Dan, sore itu Mahadri kembali membelokkan mobilnya ke parkiran di depan Lovely's Patisserie. Tempat itu lebih sepi daripada biasanya. Mungkin karena hujan merintik sejak pagi. Walaupun begitu, Mahadri hanya menemukan satu meja kosong dengan dua kursi di sudut. Meja-meja lainnya sudah penuh. Dengan langkah yakin Mahadri menuju ke meja itu. Setelah meletakkan tasnya, ia menuju ke rak kaca yang penuh dengan pemandangan menggugah selera. Sebentar kemudian ia sudah kembali ke meja dengan nampan berisi beberapa kue dan secangkir teh panas.

“Selamat sore, Bapak....”

Mahadri batal menggigit apple strudel-nya.

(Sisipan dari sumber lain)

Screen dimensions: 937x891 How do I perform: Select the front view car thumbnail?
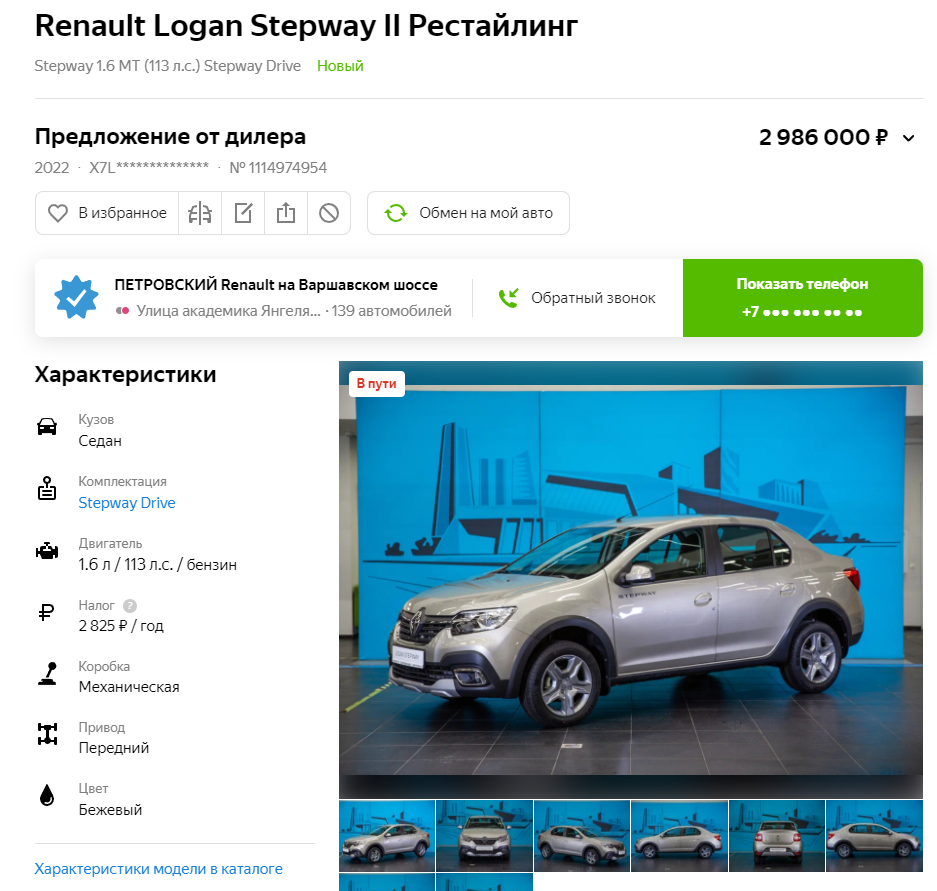click(484, 836)
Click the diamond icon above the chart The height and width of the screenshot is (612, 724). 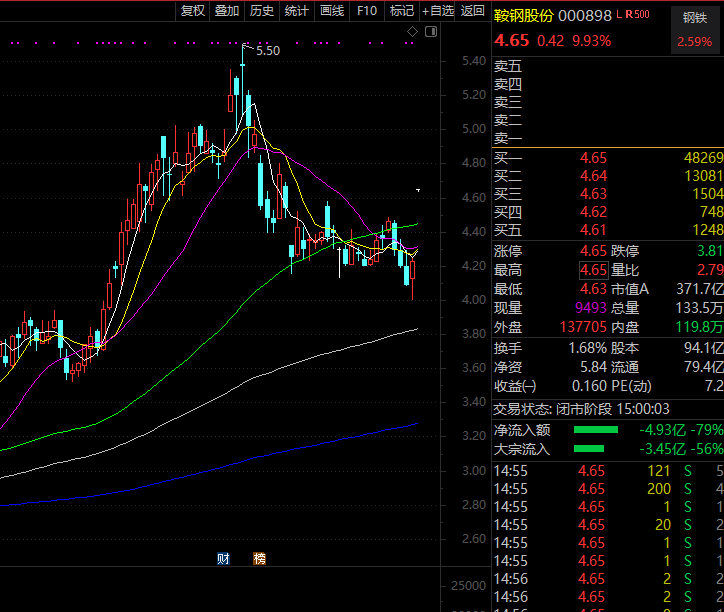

Ia menoleh dan mendapati seulas senyum manis terpampang untuknya. Ia buru-buru mengangguk dan membalas sapaan itu.

“Bapak kemarin sore absen, ya, datang ke sini?” Gadis itu tertawa renyah sambil duduk di seberang Mahadri.

“Oh....” Mahadri ikut tertawa. “Saya pulang telat kemarin, ada meeting. Lewat sini sudah tutup.”

“Kami memang tutup agak sore kemarin. Ada yang borong 4000 pieces untuk pesta. Ngomong-ngomong istri Bapak sudah berapa bulan hamilnya?”

Mahadri hampir tersedak ketika menghirup tehnya. Istri?

“Istri yang mana?” Tanpa sadar ia balik bertanya.

“Lho....” Gadis itu menatapnya setengah tercengang. “Bukannya kapan hari Bapak ke sini mau beli kue buat istri Bapak yang lagi ngidam?”

“Oh....” Mahadri mengangguk maklum. “Itu buat kakak saya. Sekarang hamilnya lagi jalan 5 bulan.”

“Oh... Hahaha... Kirain....” gadis itu tertawa lebar.

“Hehehe... Oh, ya, saya Mahadri,” Mahadri mengulurkan tangannya.

“Lovely.” Gadis mungil itu menjabat tangan Mahadri dengan hangat.

“Oh... Jadi Mbak sendiri yang punya patisserie ini?” Mahadri menatap kagum.

“Hm... Ya." Lovely mengangguk. “Mengembangkan resep-resep warisan Oma. Membuka tempat ini dengan susah payah. Targetnya, saya harus mengembalikan uang yang saya pinjam dari Ayah untuk membuka tempat ini.”

“Pinjam dari Ayah?” Mahadri mengerutkan keningnya.

Lovely menghela napas panjang. “Ayah ingin saya ikut terjun ke usaha ekspor-impor miliknya. Tapi saya kurang berminat. Akhirnya Ayah mau memberikan pinjaman uang untuk membuka usaha yang saya inginkan. Perjanjiannya berat. Kalau dalam jangka waktu setahun saya tidak bisa mengembalikan uangnya, tempat ini harus tutup dan saya harus mau ditarik ke perusahaan Ayah. Tapi saya berhasil melunasinya bulan lalu, di bulan kedelapan.”

“Oh....”

Lovely menatap Mahadri dengan rona merah memenuhi wajahnya. “Hei! Kenapa saya bisa cerita ke Anda?”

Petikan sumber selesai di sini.